Toward a health system reimbursement framework

Feb. 21, 2020 / By Vladimir Lazarevik, MD, MPH

There are many questions healthcare leaders across the Gulf are asking when exploring health system reimbursement options, including “What are the available innovative reimbursement models?”, “How to define successful reforms?” and “Will it work if it was working in other countries?” 

The answers to these questions are not straightforward. Clearly there is no single source of truth for successful reimbursement transformation. In an attempt to help health policy makers consider options in designing and defining a successful reimbursement reform journey, this article provides high level insights on how to utilize a five dimensional framework (four key and one cross cutting dimension). This reimbursement reform framework builds on the Institute for Healthcare Improvement Triple Aim framework, but it is focused on the reimbursement aspects of health system performance. 

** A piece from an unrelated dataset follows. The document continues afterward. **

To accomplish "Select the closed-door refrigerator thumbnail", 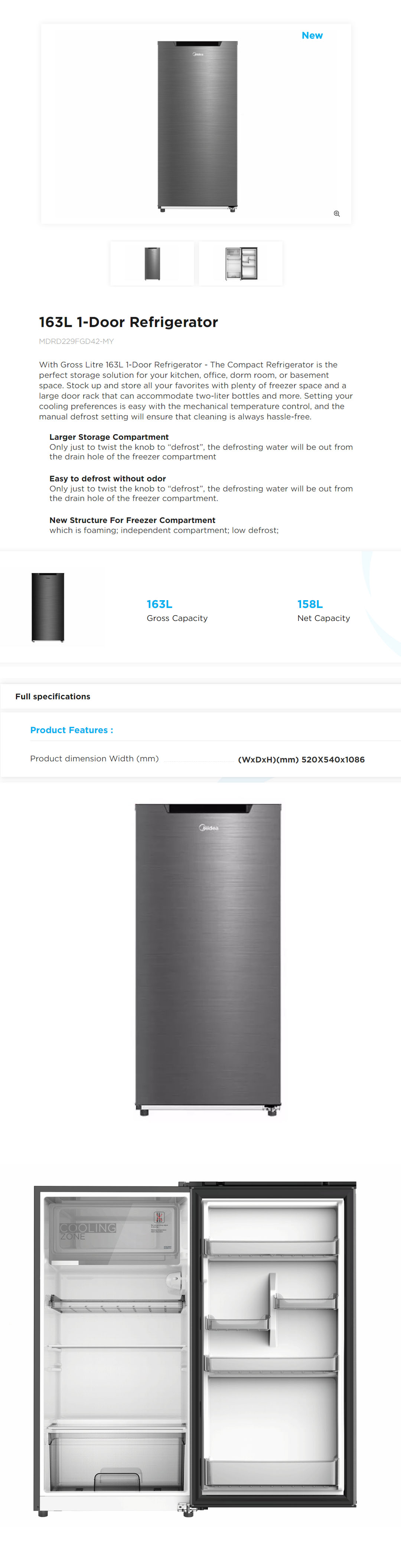I will (x=152, y=264).
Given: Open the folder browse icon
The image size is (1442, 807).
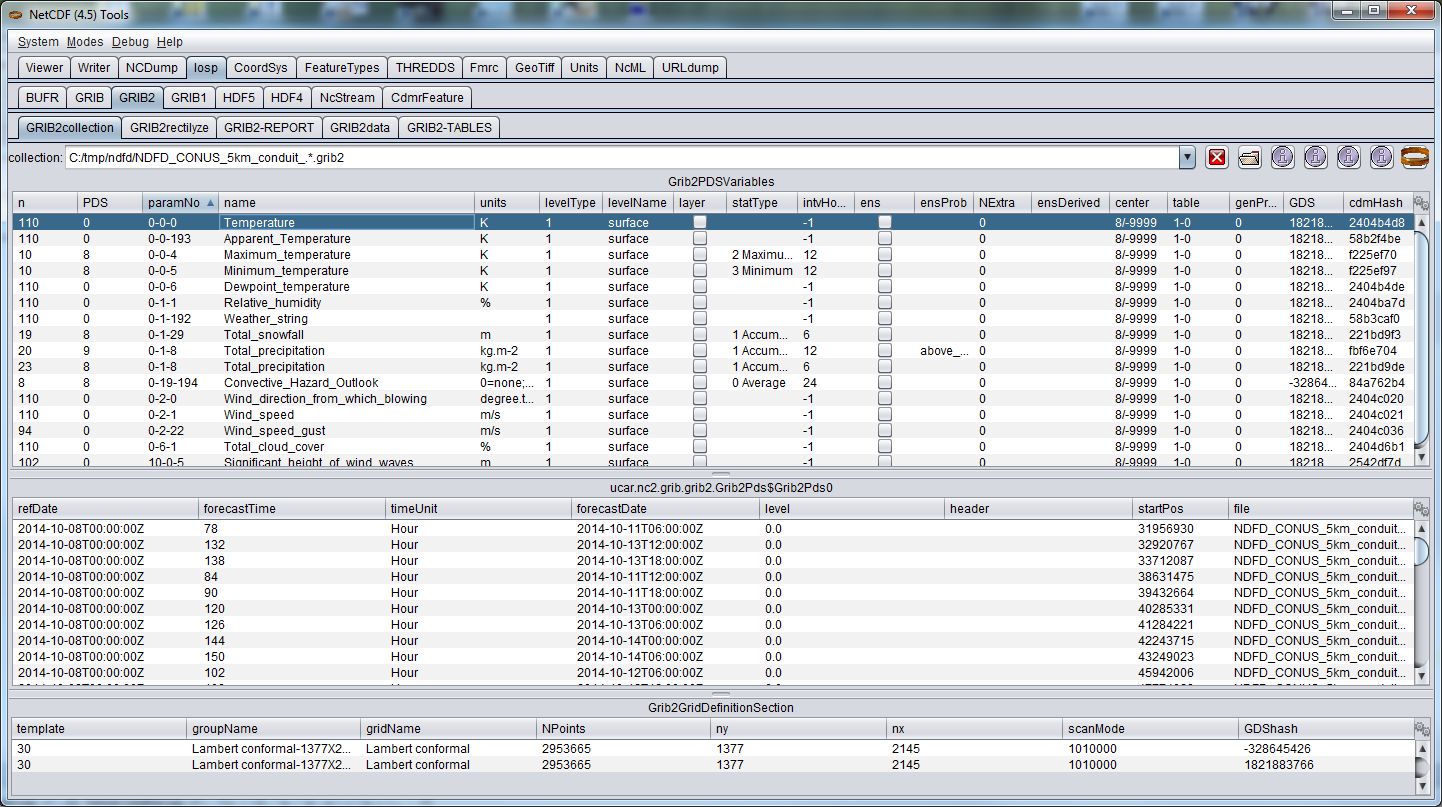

The proposed approach is straightforward. Each of the proposed five dimensions of the framework open questions and guide policy makers to look for the available evidence and international experience in order to find the appropriate answers.  

Dimension 1: Cost control

Cost containment is one of the most critical questions in designing adequate healthcare reimbursement policy. Across the world, healthcare costs are rapidly increasing and exceeding the normal growth of the economy. This dimension of healthcare framework forces policy makers to answer critical questions such as: 

  • Will the newly proposed reimbursement model improve cost control and how?
  • Can it help in planning future expenditures?
  • How can it provide fairer resource allocations?

Addressing any of these questions will uncover different results depending on the reimbursement model selected. In a situation where policy makers consider pursuing prospective payment models such as DRGs (for inpatient services) or EAPGs (for ambulatory services), the primary responsibility for cost control is partially shifted from the payers towards the providers. This shift of risk is critical for the reimbursement reforms to achieve optimal cost control, as providers are left with the possibility of introducing innovative approaches in delivering required services at the most optimal cost.  

Dimension 2: Data management 

Another key dimension for any reimbursement reform is data management or answering questions such as:

  • What type of data are required?
  • Will the new reimbursement system improve data management and how? 
  • Can the newly acquired data be used for analysis and policy making?

Improving data management is another critical dimension of any health system reimbursement reforms. Reimbursement reforms must help both payers and providers get out of the “black box” and be able to clearly understand and estimate the cost of purchasing/delivering different types of services. This dimension should help decision makers understand if and how the new reimbursement model will support the health system to improve data management. 

Dimension 3: Efficiency 

Improving efficiency in delivering healthcare services should not be looked independently from cost containment, as these two are closely linked. On many occasions health providers may be able to improve efficiency, but they may not be able to control the cost. The most important questions to be answered here are: 

  • What is the optimal amount of resources that should be used in delivering a specific service across different providers?
  • How does one decide the cost of efficient care delivery?

Shifting the financial risk is forcing providers to be much more practical in utilizing resources for delivering specific types of services. This contrasts with fee for services (FFS) arrangements where providers have no incentives to reduce any type of unnecessary care. If policymakers are looking to improve efficiency, they should consider exploring other reimbursement models besides FFS that would result in different types of incentives for providers (e.g., prospective patient classification systems such as DRG, EAPGs).

Dimension 4: Providers comparison 

The fourth dimension is the capacity of the newly designed reimbursement reform system to provide a comparison between providers delivering the same type of services. This dimension helps policy makers to understand what resources different providers use to deliver the same type of services. Key questions for this dimension are:

  • Are we comparing apples to apples when comparing different health providers?
  • How does one select the most successful providers?

Providers comparison is important and if the results are published publicly it may incentivize the providers to improve their performance and outcomes. 

Cross cutting dimension 5: Improve outcomes 

Finally, the fifth cross cutting dimension is related to the improved health outcomes for the beneficiary population. In other words, will the newly designed reimbursement system help policy makers understand if population health is improving and/or learn if it helps lead to better health outcomes? For example, CMS uses seven groupings of outcome measures to calculate hospitals quality (mortality, safety of care, readmissions, patient experience, effectiveness of care, timeless of care, efficient use of medical imaging). Clearly, outcome measurement may be provided only if such data is available. 

It is our hope that this framework will provide a small contribution in helping health policy makers deciding which way they should steer their health system reimbursement reforms. 

Vladimir Lazarevik is lead 3M health economist across Middle East.